Exercise requirements ::
Rewrite the stretch of the listing from the line containing "Click the 94284 km mileage value" through the line containing "coord(704,508)", swapping "Medium" for "High" and leaving everything else unchanged.

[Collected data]
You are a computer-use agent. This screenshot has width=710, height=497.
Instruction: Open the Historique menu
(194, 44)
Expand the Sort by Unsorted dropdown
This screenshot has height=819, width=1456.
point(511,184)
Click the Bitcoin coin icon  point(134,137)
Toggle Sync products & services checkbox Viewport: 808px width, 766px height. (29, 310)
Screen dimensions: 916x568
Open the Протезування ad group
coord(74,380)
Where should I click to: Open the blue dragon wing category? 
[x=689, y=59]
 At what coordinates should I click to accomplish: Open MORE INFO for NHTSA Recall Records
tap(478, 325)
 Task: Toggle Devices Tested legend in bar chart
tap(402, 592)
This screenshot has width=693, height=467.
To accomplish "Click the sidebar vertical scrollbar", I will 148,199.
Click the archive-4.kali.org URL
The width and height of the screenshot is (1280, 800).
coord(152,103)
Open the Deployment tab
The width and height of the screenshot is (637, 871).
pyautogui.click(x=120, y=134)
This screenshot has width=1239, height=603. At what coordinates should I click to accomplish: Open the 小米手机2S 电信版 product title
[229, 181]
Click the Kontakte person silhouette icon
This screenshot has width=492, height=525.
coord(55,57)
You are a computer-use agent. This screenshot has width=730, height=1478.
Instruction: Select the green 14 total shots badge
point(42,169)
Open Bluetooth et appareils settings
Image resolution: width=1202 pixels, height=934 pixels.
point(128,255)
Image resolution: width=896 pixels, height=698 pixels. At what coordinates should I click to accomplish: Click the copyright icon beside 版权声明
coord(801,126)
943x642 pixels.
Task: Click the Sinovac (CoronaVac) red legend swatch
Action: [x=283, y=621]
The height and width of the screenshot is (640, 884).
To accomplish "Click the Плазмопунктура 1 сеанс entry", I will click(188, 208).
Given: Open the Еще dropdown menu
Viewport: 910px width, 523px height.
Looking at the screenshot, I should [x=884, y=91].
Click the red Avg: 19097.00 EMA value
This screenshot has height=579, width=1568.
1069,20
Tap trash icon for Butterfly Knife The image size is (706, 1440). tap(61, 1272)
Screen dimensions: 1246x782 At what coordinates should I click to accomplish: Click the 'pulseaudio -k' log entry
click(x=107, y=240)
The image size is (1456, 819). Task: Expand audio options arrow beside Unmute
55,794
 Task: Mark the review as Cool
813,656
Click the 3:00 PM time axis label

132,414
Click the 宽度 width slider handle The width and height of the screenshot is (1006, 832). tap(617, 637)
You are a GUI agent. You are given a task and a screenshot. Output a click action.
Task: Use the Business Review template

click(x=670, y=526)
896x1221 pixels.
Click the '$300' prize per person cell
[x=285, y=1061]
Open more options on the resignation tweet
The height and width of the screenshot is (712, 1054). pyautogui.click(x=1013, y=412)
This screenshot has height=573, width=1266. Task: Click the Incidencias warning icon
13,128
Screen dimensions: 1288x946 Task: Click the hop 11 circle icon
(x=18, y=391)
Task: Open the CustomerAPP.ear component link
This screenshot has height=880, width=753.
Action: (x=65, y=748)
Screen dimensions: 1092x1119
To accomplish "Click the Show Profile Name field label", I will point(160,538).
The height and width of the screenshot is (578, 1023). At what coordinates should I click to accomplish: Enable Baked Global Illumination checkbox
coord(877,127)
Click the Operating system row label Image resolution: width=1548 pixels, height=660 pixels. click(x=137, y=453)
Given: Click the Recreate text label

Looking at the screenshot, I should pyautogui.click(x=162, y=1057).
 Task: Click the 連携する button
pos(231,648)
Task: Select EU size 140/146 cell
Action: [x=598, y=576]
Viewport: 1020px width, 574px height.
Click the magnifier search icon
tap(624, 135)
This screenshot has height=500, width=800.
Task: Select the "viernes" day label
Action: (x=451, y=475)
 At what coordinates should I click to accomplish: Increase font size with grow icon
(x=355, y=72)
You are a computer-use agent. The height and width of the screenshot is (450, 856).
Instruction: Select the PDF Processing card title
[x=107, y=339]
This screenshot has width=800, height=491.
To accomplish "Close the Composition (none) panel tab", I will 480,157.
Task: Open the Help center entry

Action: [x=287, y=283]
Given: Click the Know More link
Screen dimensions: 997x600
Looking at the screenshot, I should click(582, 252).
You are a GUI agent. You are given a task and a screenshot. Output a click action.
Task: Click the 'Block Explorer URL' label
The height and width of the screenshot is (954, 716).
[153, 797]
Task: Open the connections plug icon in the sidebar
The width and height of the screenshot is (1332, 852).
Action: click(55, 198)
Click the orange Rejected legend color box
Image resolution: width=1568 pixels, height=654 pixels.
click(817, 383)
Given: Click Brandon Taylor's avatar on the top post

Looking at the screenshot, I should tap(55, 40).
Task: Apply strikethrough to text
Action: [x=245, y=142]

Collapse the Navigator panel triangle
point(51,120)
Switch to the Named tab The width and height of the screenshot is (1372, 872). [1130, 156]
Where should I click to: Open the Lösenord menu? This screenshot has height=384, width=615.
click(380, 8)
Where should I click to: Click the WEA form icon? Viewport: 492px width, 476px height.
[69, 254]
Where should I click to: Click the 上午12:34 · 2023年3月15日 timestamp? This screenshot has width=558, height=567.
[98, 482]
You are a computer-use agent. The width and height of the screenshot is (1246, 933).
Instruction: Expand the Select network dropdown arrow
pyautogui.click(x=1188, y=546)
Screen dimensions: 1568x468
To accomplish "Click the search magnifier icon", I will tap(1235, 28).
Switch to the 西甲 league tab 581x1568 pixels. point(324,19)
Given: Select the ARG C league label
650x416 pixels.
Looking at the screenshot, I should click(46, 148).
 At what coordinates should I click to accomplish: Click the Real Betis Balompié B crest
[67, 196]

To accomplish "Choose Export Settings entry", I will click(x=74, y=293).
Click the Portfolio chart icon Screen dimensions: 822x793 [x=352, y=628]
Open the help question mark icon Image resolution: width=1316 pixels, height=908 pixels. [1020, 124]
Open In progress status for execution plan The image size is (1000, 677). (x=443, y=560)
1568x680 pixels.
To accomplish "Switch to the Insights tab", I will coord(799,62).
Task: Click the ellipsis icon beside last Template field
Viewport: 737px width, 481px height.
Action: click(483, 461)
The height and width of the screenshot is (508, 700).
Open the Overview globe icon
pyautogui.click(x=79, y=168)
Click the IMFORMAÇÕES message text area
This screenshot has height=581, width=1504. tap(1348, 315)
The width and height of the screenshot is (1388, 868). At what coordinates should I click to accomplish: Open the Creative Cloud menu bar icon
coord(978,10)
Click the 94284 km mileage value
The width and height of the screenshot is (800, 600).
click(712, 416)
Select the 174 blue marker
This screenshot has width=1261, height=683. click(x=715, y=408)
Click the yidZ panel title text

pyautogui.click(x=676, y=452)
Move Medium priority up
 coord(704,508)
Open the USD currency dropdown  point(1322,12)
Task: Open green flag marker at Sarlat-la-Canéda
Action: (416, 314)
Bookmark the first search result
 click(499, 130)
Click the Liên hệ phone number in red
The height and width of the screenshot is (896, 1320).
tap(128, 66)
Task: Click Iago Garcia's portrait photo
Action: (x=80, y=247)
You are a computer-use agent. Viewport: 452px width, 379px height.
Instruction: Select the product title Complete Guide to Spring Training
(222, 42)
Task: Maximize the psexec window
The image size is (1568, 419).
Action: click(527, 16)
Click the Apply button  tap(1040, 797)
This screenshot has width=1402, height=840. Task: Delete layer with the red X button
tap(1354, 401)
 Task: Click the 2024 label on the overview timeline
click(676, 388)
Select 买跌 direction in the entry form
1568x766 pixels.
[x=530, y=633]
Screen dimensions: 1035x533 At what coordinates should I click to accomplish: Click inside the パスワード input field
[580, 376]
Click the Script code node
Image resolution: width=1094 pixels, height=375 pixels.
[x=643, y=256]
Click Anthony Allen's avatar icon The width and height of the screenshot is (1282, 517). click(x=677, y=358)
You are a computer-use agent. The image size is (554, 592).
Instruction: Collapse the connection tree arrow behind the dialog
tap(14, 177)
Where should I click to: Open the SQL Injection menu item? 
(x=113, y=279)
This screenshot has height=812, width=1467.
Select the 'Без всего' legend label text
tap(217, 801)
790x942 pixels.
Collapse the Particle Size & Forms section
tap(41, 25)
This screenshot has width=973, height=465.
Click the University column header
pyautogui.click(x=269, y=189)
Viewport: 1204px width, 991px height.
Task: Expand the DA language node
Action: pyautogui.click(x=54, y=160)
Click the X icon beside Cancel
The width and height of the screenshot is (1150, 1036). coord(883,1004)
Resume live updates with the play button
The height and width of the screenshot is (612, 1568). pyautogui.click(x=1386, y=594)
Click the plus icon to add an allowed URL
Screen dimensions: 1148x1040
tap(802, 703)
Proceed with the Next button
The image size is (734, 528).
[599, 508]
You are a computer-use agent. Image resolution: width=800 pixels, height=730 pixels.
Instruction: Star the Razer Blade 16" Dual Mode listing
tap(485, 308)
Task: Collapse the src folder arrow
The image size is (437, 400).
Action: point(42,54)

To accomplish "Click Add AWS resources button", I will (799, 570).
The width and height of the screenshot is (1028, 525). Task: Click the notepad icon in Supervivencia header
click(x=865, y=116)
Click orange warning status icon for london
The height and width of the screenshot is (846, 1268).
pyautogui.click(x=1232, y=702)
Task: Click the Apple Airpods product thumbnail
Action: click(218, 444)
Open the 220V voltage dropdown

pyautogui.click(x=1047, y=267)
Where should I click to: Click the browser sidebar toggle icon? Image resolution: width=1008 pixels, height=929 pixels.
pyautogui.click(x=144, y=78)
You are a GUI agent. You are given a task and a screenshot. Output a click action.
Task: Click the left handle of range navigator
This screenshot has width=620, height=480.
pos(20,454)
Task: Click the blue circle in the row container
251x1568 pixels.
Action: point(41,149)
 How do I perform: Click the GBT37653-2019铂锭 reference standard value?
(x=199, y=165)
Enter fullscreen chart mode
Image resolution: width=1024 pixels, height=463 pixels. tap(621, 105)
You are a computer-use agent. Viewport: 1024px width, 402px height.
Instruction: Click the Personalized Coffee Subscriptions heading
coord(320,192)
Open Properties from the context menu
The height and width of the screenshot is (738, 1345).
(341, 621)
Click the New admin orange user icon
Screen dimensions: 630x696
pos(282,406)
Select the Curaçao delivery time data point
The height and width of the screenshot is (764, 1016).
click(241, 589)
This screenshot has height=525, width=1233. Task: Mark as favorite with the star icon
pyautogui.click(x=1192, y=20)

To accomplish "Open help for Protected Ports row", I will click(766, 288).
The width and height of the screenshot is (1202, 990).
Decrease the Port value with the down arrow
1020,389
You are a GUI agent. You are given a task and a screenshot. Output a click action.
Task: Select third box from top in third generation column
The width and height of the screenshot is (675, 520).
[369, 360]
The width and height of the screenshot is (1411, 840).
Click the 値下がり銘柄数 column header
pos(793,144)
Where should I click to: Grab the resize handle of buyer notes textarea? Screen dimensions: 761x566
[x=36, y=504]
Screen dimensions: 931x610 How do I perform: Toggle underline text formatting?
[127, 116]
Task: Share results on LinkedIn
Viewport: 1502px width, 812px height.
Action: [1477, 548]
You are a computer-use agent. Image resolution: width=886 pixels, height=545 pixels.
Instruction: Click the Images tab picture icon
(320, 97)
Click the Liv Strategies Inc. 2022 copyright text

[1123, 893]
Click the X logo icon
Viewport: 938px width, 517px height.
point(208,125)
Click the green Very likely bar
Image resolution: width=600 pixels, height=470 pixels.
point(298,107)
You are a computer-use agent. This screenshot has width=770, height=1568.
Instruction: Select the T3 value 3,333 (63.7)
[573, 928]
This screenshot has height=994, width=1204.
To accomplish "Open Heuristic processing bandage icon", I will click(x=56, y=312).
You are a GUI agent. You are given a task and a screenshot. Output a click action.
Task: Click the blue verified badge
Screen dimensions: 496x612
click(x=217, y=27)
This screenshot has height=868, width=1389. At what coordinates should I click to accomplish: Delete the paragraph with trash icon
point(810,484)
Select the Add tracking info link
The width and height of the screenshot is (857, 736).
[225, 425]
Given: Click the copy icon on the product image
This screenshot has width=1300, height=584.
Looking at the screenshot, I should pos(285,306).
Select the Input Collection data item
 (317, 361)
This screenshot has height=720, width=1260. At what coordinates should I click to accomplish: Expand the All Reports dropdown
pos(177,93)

Reply to the exercise ::
Click the 94284 km mileage value
The width and height of the screenshot is (800, 600).
click(712, 416)
Select the 174 blue marker
This screenshot has width=1261, height=683. click(x=715, y=408)
Click the yidZ panel title text

pyautogui.click(x=676, y=452)
Move High priority up
 coord(704,508)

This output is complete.